** BEGIN Passage given **

Simple Artificial Textures

2D and 3D textures the "easy" way

This article is an  introduction  to  the  method of texturing objects (usually 3D objects) that is  most  commonly used in computer graphics today. Although its principles  are  very  simple,  it  can be used to create a wide range of textures  such  as  marble, water and clouds. A good example is the Persistence of Vision (PoV) Raytrace package which uses these algorithms, or even some  of the ground-breaking films from Hollywood. Remember the  funny  water-creature  in  "The  Abyss" ? The water textures for it were creating with these very same techniques.

Basic Principle

The basic thing we need is  a  mathematical function that looks random but varies smoothly from point to  point,  can repeat itself or go one indefinitely.

The original idea for artificial  textures  came  from the creation of fractals and fractal landscapes, where  a  surface  is divided up intotriangles  with  random  heights,   then   subdivided  again  to  give increasing levels of  detail  (see  the  game  "Midwinter"  for a good example of these techniques.)

However, a technique was  needed  for  3D  rendering  which required a seemingly random value, which  varied  slightly in neighbouring points to give an impression of texture,  but  not  too much texture. We will then use this "random" value to  create textures later on. The creator of this technique called  such  a  function  the  "Noise" function. In mathematical language we get:

noise(x,y,z) --> [a real number]

The Noise Function

The way to create the Noise Function is to split up any 2D or 3D space into a grid and assign various values  to  a series of all points at a certain interval. Let's take  2D  space  as  a starting point, because that is easier to represent on screen. The x-values are the horizontal scale, the y-values the vertical:-

     :  :  :  :  :  :
     :  :  :  :  :  :
     :  :  :  :  :  :
     :  :  :  :  :  :
     :  :  :  :  :  :

Now we assume that our texture will  never  be more than 5x5 units. If it is, the texture will  "wrap  round"  and  start again. Now for each point on this lattice we  have  created,  we  will  create and store 3 random values: an x-gradient, a  y-gradient  and  a "height" value. In fact this height value is only to help us to visualise this concept: it isn't really a height at all.

** END Passage given **
** BEGIN Entries shown **

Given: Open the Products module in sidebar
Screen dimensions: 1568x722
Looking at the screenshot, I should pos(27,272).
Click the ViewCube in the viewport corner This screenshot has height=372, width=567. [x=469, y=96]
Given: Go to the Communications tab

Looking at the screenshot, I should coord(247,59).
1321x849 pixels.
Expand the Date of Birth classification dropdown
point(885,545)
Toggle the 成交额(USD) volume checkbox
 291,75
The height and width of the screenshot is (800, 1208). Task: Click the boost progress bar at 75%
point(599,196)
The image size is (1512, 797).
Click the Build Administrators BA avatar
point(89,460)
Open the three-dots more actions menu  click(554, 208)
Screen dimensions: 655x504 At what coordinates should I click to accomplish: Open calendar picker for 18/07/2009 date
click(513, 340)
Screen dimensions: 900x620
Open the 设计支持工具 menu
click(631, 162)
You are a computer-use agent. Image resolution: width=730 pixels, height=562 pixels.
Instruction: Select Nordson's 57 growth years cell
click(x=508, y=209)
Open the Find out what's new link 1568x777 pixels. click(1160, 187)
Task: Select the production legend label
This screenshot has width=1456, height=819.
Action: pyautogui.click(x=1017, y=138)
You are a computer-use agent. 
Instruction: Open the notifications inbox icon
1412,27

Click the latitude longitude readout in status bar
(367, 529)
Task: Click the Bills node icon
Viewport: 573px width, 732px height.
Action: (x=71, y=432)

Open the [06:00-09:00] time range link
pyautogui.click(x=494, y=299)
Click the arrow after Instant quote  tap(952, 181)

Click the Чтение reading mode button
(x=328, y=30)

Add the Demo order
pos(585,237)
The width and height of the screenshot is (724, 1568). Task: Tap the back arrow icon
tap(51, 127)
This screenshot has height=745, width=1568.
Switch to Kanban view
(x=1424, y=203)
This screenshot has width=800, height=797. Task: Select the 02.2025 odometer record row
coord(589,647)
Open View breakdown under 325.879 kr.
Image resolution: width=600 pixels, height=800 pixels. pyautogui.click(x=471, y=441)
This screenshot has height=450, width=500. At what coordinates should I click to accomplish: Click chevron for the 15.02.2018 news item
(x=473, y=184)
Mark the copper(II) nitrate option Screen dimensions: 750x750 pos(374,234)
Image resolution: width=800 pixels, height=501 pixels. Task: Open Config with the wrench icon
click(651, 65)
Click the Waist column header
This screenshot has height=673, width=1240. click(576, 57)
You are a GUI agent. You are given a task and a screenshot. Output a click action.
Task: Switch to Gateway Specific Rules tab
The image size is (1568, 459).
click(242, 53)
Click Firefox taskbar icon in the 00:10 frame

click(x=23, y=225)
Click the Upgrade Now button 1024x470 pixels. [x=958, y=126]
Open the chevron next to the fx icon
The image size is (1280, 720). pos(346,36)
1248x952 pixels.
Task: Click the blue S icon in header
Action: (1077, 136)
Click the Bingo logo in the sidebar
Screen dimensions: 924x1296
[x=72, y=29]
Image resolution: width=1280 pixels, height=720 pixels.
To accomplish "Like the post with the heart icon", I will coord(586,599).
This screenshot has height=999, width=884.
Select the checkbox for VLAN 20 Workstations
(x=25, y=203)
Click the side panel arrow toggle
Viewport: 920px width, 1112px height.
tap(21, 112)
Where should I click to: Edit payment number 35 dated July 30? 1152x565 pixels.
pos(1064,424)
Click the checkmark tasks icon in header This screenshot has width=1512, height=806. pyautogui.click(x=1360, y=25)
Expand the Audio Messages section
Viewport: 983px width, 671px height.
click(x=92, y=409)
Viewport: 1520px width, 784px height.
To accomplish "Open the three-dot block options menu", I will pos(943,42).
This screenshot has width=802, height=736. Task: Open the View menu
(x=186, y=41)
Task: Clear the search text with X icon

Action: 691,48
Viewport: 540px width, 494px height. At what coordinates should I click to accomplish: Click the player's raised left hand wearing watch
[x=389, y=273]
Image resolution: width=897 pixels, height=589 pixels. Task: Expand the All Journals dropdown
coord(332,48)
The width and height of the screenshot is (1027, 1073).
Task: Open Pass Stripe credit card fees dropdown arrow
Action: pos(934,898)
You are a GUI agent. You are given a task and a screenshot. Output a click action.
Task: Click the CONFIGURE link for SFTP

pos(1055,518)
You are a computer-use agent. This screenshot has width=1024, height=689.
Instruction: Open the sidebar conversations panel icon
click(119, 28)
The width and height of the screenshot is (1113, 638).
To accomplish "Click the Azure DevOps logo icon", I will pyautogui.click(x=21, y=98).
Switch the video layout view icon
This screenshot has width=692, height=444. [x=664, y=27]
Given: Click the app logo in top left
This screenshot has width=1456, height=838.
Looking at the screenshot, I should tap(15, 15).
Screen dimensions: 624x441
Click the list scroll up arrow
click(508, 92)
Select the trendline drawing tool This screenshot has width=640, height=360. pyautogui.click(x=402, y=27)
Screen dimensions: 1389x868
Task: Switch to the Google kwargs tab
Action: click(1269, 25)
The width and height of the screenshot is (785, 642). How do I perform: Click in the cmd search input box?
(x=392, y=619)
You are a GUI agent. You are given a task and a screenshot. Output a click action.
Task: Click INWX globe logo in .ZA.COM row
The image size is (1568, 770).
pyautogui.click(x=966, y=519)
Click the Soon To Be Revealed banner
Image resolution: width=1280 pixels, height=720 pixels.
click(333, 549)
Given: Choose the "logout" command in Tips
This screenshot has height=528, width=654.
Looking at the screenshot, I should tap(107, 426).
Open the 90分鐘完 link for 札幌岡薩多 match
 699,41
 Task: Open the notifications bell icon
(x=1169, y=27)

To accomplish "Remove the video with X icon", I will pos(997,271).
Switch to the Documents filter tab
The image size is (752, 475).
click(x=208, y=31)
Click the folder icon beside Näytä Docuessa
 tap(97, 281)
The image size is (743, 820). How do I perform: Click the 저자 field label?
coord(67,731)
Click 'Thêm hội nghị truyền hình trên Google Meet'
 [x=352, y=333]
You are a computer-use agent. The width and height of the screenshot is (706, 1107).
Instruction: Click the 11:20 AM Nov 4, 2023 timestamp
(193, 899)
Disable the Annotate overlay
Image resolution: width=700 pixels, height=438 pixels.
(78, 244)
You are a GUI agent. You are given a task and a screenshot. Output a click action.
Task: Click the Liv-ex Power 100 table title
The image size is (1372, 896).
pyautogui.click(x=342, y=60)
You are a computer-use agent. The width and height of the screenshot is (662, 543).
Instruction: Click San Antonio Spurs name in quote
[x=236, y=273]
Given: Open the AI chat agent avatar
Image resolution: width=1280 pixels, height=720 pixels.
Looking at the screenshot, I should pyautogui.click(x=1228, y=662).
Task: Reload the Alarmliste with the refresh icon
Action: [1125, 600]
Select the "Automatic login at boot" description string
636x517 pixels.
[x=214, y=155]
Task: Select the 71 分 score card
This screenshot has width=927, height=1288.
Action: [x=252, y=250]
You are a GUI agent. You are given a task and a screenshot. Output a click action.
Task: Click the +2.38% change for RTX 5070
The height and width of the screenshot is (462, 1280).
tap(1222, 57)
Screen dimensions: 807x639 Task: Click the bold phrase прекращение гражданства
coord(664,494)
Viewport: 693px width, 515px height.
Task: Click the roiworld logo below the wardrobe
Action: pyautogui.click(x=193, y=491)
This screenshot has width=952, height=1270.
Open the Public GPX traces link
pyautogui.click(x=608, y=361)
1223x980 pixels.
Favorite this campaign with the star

** END Entries shown **

▶ **Set task 1**: In the texture article, retype everything from "Now we assume" down to "height at all.".
▶ **Set task 2**:
Answer these questions from the texture article:
(a) Which film's water-creature had textures made with these techniques?
(b) What name did the creator of the technique give to the function?
(c) What three random values are created and stored for each point on the lattice?

▶ **Task output 1**:
Now we assume that our texture will  never  be more than 5x5 units. If it is, the texture will  "wrap  round"  and  start again. Now for each point on this lattice we  have  created,  we  will  create and store 3 random values: an x-gradient, a  y-gradient  and  a "height" value. In fact this height value is only to help us to visualise this concept: it isn't really a height at all.

▶ **Task output 2**:
(a) "The Abyss"
(b) The "Noise" function
(c) An x-gradient, a y-gradient and a "height" value